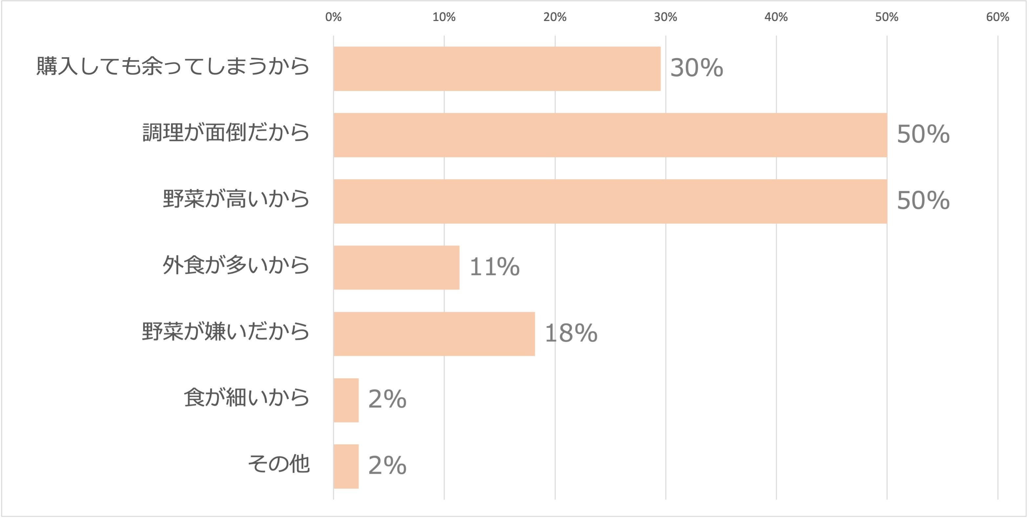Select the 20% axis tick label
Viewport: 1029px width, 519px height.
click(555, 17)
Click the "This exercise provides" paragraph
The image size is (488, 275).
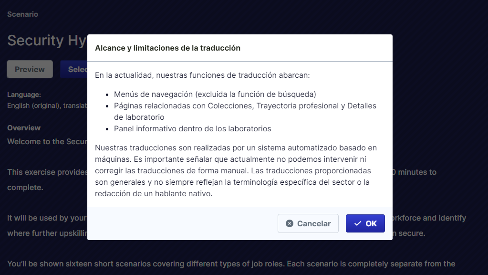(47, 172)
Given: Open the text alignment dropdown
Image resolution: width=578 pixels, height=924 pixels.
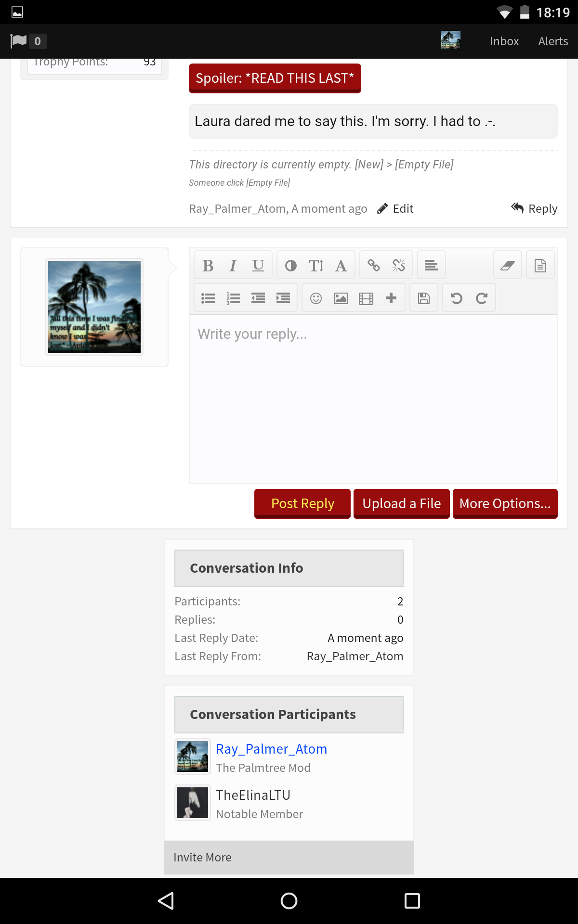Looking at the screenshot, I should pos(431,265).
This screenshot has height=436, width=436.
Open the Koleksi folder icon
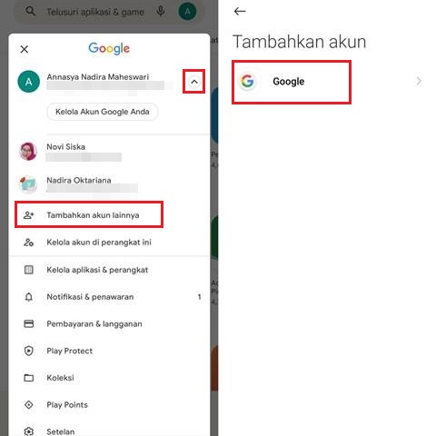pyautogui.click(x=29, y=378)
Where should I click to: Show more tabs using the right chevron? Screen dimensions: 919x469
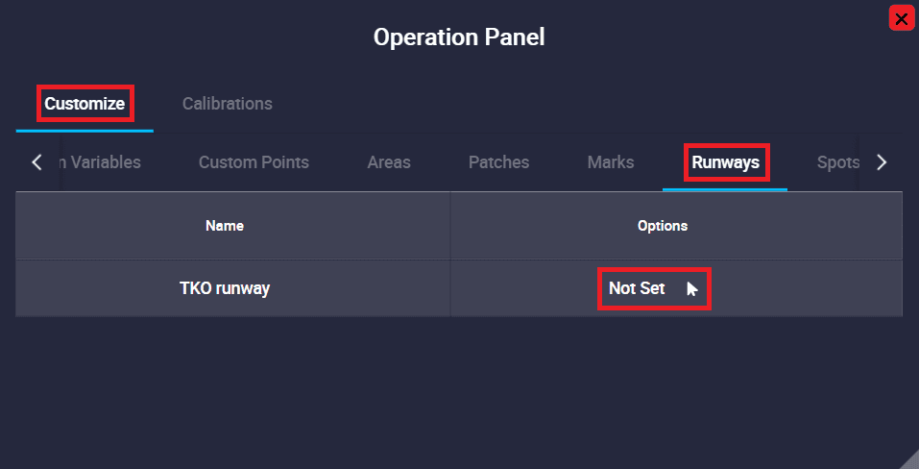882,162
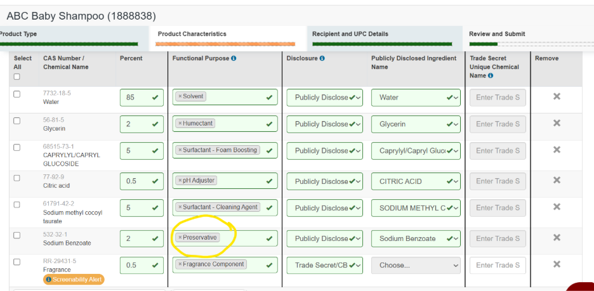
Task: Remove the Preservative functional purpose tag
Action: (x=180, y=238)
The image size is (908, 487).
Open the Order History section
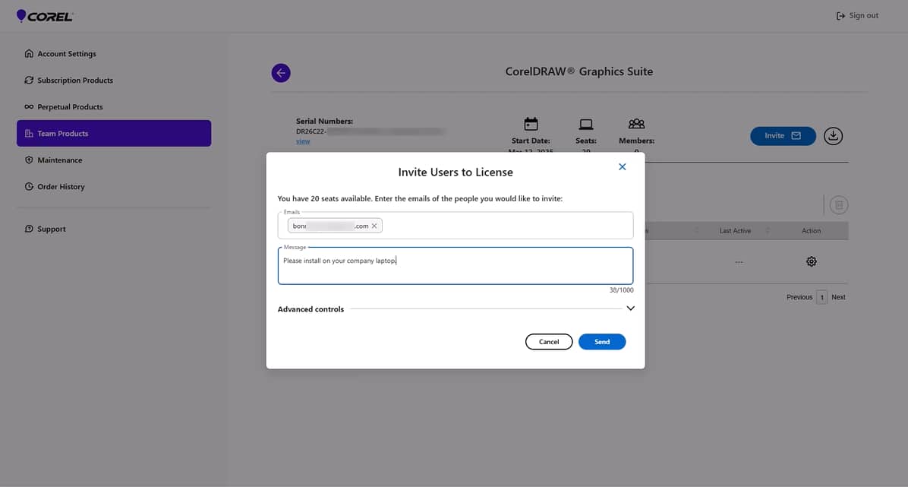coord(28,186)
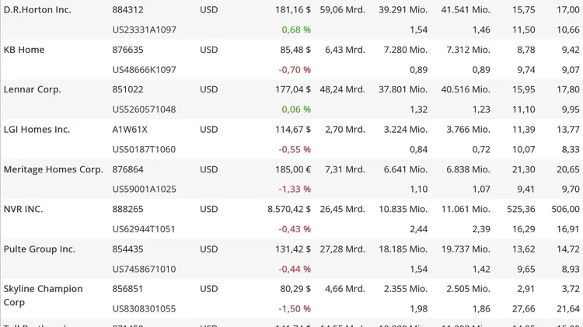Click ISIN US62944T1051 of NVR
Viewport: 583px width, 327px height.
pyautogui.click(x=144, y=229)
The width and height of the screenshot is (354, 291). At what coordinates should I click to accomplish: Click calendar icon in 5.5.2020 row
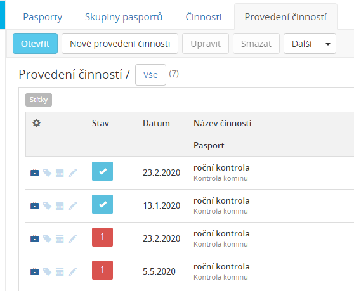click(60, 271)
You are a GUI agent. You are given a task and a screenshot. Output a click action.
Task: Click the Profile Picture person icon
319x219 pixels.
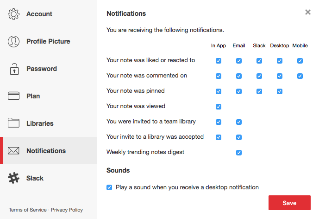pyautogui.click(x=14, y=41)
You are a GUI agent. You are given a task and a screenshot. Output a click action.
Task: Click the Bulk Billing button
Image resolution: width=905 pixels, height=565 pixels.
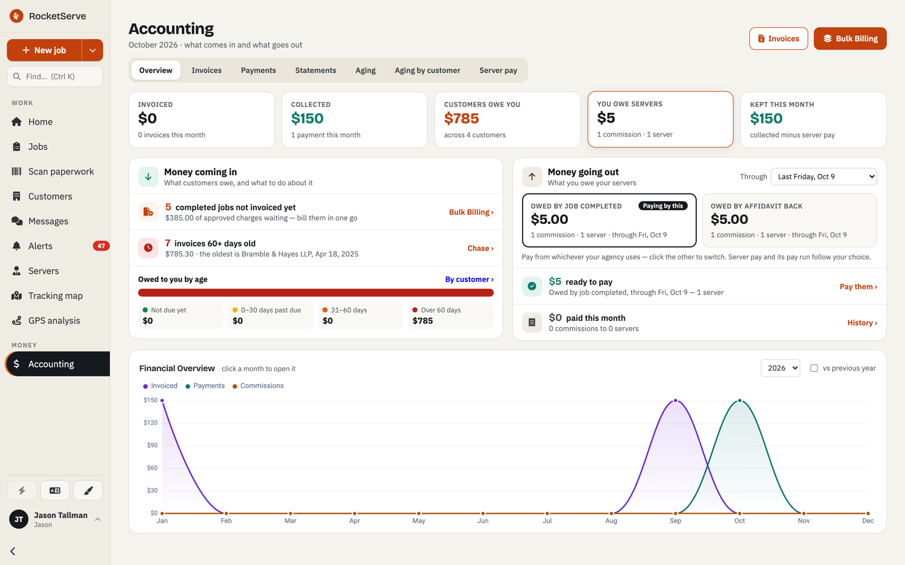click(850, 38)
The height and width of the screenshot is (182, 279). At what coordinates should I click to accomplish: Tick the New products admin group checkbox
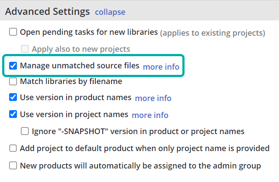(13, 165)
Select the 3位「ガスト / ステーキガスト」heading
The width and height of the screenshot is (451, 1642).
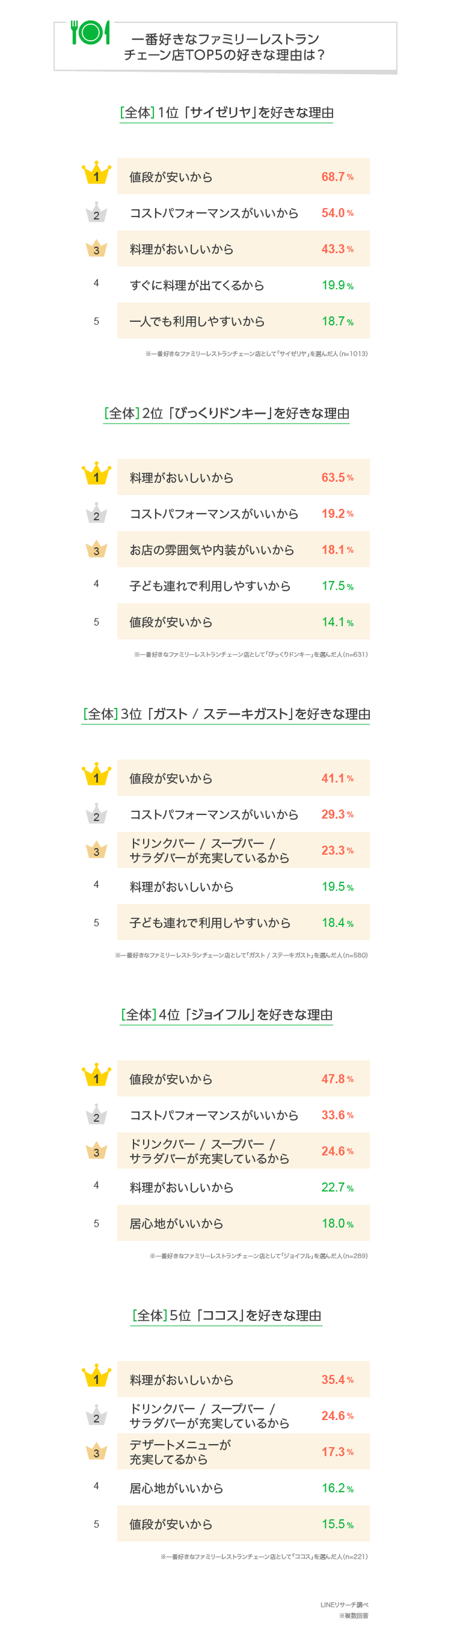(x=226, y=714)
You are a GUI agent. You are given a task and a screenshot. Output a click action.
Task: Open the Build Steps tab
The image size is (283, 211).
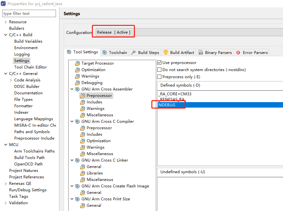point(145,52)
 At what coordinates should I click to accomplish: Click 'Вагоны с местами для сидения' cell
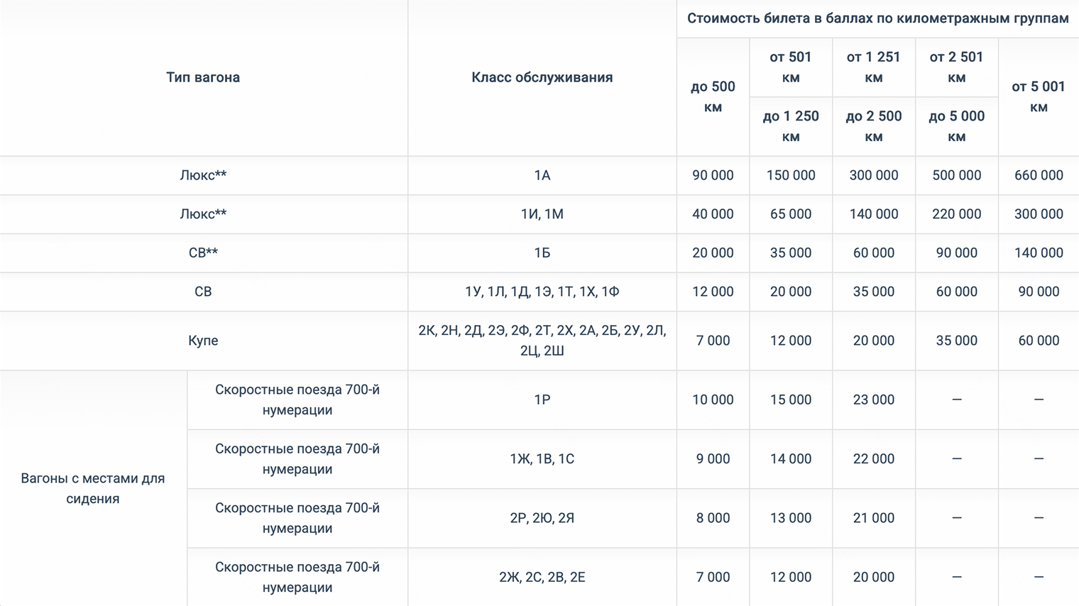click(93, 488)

- [What you need to do] Reproduce nothing but the lines from the line containing "The image size is (908, 487)." through the last line of the data above, exactly as written and without pictures.

- [Output of the task]
The image size is (908, 487).
Open the Order History section
coord(28,186)
Click ISIN US62944T1051 of NVR
Viewport: 583px width, 327px height.
pyautogui.click(x=144, y=229)
The width and height of the screenshot is (354, 291). At what coordinates should I click to accomplish: Click calendar icon in 5.5.2020 row
click(60, 271)
You are a GUI agent. You are given a task and a screenshot. Output a click action.
Task: Click the Profile Picture person icon
319x219 pixels.
pyautogui.click(x=14, y=41)
You are a GUI agent. You are given a task and a screenshot. Output a click action.
Task: Click the Bulk Billing button
Image resolution: width=905 pixels, height=565 pixels.
click(850, 38)
The height and width of the screenshot is (182, 279). At what coordinates should I click to accomplish: Tick the New products admin group checkbox
(13, 165)
Select the 3位「ガスト / ステーキガスト」heading
The width and height of the screenshot is (451, 1642).
(x=226, y=714)
You are a GUI agent. You are given a task and a screenshot. Output a click action.
Task: Open the Build Steps tab
The image size is (283, 211).
point(145,52)
 At what coordinates should I click to accomplish: Click 'Вагоны с местами для сидения' cell
click(93, 488)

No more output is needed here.